Provided data ::
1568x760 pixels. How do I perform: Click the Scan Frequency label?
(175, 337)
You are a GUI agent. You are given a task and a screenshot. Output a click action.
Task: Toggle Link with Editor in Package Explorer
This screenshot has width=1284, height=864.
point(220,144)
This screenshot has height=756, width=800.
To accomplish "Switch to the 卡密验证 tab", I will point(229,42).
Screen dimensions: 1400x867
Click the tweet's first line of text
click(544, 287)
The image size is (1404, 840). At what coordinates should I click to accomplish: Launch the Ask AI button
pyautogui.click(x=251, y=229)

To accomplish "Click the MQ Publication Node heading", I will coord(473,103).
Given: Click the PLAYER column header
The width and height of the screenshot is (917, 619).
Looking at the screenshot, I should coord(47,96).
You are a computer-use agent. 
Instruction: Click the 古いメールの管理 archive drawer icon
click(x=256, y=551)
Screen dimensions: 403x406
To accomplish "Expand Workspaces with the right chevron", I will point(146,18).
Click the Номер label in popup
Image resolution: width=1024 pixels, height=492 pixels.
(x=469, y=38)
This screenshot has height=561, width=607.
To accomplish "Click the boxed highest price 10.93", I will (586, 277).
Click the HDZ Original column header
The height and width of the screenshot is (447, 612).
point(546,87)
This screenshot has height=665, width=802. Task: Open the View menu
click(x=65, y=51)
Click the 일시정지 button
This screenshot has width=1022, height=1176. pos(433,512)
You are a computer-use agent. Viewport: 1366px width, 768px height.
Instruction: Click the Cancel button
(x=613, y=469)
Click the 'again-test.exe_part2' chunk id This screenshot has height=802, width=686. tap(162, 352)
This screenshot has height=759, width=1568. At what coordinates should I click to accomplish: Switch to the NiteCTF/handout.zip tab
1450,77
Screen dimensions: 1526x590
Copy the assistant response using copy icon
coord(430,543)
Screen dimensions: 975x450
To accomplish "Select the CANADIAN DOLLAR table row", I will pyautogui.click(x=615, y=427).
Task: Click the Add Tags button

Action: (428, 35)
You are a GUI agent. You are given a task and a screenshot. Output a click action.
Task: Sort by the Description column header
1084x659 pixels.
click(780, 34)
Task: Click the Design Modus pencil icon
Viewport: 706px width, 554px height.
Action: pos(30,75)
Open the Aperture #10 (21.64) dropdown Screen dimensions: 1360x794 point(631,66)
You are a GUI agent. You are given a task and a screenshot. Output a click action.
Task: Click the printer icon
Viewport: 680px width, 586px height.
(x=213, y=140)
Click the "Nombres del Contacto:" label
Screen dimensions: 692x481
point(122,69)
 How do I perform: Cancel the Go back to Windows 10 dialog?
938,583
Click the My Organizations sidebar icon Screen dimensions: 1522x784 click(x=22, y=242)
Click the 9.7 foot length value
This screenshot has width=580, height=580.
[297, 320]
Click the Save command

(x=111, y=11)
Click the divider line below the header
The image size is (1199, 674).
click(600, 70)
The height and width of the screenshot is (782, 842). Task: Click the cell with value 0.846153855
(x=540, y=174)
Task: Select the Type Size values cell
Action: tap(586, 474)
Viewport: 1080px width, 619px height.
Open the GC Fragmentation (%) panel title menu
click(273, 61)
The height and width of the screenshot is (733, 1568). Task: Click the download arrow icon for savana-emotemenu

How to complete this task :: Starting with the line above that holds "Click the HDZ Original column header" and stopping with the line that holds "You are a computer-use agent. Viewport: 1366px", reproduce each line exactly, omitting all other lines.

Task output ::
Click the HDZ Original column header
The height and width of the screenshot is (447, 612).
point(546,87)
This screenshot has height=665, width=802. Task: Open the View menu
click(x=65, y=51)
Click the 일시정지 button
This screenshot has width=1022, height=1176. pos(433,512)
You are a computer-use agent. Viewport: 1366px width, 768px height.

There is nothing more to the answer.